▸ **Exercise description**
Scan the data below for the string "computer". Show every line where it turns up.

▸ **Exercise input**
▽

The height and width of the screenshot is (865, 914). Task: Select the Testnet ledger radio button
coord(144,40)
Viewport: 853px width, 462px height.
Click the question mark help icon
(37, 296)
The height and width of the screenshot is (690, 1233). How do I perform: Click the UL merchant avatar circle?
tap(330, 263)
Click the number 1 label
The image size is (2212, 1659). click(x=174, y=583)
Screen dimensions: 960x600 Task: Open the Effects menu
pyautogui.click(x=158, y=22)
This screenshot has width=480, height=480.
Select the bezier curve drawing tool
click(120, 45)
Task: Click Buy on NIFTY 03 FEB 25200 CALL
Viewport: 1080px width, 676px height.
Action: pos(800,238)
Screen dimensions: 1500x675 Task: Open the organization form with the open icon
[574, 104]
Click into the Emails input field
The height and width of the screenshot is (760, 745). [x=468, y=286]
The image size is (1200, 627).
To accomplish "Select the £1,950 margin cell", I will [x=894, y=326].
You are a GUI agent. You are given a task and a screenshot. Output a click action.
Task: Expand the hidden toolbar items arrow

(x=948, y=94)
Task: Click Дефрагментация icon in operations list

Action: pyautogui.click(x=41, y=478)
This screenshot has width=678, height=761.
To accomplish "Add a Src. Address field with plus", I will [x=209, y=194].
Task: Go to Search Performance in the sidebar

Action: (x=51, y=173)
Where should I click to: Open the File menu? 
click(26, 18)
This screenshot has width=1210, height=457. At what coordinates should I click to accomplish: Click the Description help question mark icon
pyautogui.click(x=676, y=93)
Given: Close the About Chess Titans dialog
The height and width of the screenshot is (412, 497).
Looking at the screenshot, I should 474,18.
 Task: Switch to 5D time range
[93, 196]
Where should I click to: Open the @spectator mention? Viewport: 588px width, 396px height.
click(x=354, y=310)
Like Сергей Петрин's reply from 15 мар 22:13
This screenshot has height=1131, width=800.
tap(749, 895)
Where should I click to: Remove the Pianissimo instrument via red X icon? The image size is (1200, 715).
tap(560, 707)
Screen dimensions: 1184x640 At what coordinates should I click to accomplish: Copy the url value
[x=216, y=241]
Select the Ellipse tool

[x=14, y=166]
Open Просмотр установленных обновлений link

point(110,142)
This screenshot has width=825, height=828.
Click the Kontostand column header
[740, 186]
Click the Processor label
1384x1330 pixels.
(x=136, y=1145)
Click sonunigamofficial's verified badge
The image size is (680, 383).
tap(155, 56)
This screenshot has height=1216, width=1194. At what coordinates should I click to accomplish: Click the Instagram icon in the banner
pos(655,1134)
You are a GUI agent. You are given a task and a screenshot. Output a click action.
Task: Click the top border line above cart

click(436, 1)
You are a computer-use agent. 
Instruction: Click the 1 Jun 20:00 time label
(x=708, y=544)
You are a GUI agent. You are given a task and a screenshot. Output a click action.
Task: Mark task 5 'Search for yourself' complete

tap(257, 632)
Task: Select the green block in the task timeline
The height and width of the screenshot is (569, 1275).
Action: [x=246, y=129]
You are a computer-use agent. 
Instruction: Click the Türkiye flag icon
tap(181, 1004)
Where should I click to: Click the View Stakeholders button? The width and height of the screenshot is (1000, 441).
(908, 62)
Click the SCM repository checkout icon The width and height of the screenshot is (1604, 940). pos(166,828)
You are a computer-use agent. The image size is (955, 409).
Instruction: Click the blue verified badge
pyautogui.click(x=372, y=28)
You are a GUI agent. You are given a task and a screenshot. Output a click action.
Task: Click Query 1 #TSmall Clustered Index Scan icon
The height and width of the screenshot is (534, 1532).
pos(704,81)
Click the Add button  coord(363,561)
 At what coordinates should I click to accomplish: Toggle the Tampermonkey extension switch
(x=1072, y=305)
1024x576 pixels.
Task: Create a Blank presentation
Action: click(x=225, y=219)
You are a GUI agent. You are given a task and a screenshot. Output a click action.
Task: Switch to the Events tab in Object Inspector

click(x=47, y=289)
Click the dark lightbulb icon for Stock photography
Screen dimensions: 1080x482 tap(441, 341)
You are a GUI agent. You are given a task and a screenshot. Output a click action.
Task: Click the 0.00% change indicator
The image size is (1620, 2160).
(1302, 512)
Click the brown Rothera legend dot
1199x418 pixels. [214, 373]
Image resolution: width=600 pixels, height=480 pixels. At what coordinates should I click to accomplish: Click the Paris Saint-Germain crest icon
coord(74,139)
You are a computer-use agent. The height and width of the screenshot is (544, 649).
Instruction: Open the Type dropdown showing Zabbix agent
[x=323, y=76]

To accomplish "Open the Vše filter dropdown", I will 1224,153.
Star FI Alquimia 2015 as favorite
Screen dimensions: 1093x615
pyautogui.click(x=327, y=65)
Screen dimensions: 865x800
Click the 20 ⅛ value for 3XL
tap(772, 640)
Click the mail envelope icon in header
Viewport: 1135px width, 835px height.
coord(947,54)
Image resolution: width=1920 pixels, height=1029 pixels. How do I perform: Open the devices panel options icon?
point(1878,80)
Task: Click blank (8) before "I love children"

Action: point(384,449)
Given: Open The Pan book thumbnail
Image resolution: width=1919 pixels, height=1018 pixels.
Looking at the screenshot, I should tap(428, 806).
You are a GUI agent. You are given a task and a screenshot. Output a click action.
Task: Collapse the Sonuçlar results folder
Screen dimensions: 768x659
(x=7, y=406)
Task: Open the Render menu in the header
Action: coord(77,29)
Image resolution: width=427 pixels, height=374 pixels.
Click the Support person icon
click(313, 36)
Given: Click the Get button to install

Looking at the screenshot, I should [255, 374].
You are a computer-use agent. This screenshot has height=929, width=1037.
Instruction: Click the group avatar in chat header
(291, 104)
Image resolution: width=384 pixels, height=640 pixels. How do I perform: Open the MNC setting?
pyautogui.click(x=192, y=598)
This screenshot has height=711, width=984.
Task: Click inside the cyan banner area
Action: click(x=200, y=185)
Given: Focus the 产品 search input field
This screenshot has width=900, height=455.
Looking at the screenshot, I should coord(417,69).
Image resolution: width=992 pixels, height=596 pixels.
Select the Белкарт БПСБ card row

△

▸ **Task result**
You are a computer-use agent. 
You are a computer-use agent. 
You are a computer-use agent. The image size is (955, 409).
You are a computer-use agent. The height and width of the screenshot is (544, 649).
You are a computer-use agent. This screenshot has height=929, width=1037.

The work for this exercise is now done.